Signe laughed. “You were born on a farm and lived on it until you enlisted in the Marine Corps. You thought Parris Island was the big time.”

“My dad worked the mines, mostly. We were close to town. The farm was just our homeplace.”

“Where your family raised spuds and pigs and cooked on a woodstove. And your idea of a good time was hunting deer.”

“Chasing girls and running my motorcycle were right up there. Besides, you like hunting deer too.”

“I do
now
. Back then I was a vegetarian. And when you got out of the Corps, you went and became a bush pilot in
Idaho
. You, my darling, are a hayseed of hayseeds and a hick of hicks. It's why you've done so well!”

The smile died a little as she looked around at the busy brightness and rubbed an index finger on the little white scar that nicked the bridge of her straight nose. “You know, it's scary, but
I'm
sort of impressed myself, and I grew up in the big city.”

“Portland's still bigger than this,” he said grimly.

“Portland isn't a city anymore,” she said shortly. “It's a labor camp and a mine. The city's dead. This is alive, at least.”

He nodded, then cast off gloom as they turned into a residential street overshadowed by huge oriental sycamores and lined by old homes, on Harrison near Twenty-third; it was less crowded, and some of the traffic was closed carriages with glazed windows, the CY9 equivalent of a stretch limo. Most of the homes belonged to the well-to-do, merchants and high officials of the Faculty Senate, with a sprinkling of the sororities and fraternities where the scions of Corvallis' elite did their bonding. A pair of the big brick houses were owned by the Bearkillers, for times like this when a delegation was in town; the arrangement was more or less like an embassy, though less formal. It would be undignified for the Outfit's leaders to stay at an ordinary inn. Staying with friends in town would be an imposition, and besides that gave political ammunition to the friends' rivals.

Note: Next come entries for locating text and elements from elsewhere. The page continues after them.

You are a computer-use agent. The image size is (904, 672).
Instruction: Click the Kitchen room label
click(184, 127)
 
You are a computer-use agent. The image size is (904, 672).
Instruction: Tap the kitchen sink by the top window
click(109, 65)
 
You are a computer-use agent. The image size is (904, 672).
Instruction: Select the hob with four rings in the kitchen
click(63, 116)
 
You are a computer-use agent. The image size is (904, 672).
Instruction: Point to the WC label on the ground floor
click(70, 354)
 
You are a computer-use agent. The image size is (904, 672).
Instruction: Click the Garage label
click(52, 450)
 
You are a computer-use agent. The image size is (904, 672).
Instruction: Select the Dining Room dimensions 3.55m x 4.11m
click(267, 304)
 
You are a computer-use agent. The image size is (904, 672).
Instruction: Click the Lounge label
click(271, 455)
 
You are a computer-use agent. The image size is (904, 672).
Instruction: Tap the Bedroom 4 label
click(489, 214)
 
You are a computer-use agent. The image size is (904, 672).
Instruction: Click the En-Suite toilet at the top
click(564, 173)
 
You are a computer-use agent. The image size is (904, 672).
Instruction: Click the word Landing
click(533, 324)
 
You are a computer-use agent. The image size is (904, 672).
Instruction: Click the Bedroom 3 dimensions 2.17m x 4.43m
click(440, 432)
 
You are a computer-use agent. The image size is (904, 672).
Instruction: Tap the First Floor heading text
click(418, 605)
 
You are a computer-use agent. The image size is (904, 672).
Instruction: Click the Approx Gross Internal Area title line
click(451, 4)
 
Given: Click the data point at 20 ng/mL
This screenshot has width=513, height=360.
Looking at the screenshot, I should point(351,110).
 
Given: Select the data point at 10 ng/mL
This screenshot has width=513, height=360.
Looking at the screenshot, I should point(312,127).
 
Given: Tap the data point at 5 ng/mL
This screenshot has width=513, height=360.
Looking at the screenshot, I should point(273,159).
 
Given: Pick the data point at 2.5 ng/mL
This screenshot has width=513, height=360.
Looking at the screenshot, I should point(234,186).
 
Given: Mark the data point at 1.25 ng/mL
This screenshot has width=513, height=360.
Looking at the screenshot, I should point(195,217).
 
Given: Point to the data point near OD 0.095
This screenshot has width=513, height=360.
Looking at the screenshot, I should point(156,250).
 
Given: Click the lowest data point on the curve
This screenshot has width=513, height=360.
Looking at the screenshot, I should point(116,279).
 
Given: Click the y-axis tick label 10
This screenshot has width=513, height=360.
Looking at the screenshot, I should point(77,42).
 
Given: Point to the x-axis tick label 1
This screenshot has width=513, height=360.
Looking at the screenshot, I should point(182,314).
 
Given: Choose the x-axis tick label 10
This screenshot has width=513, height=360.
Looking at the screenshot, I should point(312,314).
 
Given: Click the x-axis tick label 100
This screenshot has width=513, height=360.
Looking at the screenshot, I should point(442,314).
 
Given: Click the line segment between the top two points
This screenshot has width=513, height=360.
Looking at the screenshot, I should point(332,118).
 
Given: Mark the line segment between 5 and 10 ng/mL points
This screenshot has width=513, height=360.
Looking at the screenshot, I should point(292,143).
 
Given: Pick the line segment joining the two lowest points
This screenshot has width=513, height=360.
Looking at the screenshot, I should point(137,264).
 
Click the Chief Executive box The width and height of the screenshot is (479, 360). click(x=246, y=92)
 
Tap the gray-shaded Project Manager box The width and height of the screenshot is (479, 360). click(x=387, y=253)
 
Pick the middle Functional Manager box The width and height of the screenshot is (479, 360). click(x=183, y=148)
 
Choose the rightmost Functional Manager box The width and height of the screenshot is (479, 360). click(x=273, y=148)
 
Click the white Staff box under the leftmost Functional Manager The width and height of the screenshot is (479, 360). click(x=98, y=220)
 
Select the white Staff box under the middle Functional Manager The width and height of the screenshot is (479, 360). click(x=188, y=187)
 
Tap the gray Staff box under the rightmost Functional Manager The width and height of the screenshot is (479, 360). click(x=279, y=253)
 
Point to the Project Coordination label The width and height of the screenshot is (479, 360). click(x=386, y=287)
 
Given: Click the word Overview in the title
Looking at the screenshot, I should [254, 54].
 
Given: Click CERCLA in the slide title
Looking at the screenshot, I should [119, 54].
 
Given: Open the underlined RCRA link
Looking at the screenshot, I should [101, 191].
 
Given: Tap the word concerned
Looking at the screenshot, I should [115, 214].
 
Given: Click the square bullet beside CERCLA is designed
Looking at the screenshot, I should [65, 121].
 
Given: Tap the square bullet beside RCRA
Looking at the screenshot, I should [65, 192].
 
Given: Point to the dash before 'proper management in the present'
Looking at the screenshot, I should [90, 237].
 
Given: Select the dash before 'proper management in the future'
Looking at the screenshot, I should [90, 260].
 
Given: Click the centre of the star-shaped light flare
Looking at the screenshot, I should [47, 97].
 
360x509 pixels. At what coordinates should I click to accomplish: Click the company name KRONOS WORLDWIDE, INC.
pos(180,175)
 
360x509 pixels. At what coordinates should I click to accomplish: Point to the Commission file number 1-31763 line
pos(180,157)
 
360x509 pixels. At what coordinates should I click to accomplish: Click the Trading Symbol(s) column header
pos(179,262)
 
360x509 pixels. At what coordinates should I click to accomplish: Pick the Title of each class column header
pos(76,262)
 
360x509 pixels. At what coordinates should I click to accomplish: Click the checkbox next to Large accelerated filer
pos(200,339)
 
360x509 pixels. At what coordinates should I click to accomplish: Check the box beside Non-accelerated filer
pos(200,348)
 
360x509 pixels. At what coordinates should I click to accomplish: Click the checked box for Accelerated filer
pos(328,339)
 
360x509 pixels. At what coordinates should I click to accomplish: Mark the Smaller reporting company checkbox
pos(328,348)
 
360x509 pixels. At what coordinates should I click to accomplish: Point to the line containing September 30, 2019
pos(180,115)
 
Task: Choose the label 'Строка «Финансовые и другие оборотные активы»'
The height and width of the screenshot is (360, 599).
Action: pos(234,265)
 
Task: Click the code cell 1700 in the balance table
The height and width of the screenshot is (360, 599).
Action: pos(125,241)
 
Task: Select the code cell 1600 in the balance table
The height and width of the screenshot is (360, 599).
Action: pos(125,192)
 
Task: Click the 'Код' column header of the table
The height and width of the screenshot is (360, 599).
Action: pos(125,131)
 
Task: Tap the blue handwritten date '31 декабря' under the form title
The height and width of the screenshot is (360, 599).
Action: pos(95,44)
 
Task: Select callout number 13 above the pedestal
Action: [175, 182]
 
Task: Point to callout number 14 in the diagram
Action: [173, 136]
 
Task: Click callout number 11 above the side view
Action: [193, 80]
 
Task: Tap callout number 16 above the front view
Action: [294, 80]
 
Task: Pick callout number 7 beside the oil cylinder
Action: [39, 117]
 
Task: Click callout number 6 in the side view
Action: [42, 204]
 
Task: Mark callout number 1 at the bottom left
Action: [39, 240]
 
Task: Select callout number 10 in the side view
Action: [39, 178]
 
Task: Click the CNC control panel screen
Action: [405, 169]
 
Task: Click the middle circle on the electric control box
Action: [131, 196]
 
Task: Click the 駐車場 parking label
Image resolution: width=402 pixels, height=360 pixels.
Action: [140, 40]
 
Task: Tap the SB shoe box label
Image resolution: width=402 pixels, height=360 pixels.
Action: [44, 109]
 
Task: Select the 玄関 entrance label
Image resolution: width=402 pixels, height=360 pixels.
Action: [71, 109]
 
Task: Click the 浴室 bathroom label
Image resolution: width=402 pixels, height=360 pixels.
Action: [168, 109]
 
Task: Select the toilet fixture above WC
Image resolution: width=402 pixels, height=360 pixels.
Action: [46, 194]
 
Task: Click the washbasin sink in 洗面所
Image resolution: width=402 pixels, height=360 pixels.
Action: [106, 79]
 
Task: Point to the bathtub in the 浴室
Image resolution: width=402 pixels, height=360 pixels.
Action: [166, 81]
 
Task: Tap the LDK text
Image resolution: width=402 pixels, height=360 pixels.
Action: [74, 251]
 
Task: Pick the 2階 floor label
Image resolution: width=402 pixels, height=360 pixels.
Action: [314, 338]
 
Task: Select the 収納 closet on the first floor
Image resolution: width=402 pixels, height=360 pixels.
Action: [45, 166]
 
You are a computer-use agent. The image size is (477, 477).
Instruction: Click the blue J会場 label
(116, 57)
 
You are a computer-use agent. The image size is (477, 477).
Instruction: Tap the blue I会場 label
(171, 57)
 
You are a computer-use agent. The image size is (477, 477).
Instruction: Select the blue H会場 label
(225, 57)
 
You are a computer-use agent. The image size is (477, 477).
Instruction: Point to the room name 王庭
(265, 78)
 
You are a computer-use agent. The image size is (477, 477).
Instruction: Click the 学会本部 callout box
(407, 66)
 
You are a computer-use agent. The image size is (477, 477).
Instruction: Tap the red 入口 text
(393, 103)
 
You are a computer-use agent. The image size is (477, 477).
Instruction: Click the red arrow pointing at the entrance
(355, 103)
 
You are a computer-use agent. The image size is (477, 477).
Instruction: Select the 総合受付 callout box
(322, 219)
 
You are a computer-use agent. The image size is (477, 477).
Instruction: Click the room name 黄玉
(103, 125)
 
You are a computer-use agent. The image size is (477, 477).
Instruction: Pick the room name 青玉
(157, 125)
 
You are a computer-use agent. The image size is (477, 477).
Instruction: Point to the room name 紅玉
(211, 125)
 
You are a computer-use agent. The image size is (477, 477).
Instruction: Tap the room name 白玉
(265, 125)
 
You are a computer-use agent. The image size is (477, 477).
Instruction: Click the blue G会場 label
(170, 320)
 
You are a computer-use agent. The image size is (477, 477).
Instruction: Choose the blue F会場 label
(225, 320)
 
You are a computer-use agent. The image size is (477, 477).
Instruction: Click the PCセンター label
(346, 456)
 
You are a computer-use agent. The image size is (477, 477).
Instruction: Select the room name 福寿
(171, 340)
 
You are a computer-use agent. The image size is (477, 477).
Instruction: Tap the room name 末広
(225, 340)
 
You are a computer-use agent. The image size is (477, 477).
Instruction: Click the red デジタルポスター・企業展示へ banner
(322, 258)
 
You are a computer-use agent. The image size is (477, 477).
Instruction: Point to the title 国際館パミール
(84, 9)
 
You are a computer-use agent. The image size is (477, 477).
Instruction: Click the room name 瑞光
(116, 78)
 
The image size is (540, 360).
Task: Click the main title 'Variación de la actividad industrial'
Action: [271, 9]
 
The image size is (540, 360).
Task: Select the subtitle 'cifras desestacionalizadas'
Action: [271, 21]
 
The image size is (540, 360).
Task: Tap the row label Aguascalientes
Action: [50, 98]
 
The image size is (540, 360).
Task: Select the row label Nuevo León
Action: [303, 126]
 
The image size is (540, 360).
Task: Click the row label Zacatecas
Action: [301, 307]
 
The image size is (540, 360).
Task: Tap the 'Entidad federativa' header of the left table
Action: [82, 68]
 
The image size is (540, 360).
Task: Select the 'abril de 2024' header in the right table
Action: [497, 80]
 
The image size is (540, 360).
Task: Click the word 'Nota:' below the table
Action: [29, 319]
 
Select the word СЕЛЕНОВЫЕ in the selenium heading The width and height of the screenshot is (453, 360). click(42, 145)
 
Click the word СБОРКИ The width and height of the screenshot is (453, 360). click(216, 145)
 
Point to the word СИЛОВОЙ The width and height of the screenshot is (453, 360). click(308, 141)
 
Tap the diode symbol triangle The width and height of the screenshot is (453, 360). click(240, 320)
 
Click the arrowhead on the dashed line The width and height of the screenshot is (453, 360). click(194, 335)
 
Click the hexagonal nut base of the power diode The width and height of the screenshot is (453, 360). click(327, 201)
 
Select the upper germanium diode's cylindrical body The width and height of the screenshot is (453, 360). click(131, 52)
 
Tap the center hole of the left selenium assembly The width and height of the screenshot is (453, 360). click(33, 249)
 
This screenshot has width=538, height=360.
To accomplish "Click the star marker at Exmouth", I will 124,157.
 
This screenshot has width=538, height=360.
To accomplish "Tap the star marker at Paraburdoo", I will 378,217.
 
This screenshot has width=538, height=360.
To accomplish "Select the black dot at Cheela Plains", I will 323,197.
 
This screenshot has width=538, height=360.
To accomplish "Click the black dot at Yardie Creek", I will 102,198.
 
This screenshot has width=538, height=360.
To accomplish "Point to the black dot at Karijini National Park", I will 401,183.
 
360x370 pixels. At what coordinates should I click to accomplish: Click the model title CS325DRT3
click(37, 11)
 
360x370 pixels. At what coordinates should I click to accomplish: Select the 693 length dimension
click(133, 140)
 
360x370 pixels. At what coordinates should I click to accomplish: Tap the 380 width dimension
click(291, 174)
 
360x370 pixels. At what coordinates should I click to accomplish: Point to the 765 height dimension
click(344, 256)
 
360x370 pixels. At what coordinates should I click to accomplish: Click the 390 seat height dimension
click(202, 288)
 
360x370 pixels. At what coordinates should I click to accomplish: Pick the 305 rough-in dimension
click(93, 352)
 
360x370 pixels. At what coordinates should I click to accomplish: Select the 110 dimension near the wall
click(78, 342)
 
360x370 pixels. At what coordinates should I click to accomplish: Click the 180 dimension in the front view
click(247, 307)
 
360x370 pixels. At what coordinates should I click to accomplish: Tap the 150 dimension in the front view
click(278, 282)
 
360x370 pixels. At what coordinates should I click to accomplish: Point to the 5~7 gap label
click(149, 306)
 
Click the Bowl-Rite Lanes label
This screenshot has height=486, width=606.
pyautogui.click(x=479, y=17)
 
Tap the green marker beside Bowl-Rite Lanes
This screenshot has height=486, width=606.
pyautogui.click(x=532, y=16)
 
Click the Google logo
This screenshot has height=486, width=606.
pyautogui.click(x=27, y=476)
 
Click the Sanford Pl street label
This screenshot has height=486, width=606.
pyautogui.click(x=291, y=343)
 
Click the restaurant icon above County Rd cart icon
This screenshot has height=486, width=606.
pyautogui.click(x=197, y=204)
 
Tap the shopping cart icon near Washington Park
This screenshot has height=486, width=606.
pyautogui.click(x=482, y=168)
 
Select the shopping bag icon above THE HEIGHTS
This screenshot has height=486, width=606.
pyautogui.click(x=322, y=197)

Corvallis had what was officially described as “vigorous participatory democracy”; Havel tended to think of it as more along the lines of “backstabbing chaos.”

Staff from Larsdalen had gone on several days ahead to prepare the Bearkiller consulate for them, and the windows were bright and welcoming, with woodsmoke drifting pungent from the brick chimneys. Hugo Zeppelt crowded out onto the veranda and bellowed greetings as he windmilled his arms: “It's the tall poppies! G'day, sport—good to see yer! And the little sheilas; Uncle Hugo's got a lollie for the both of you.”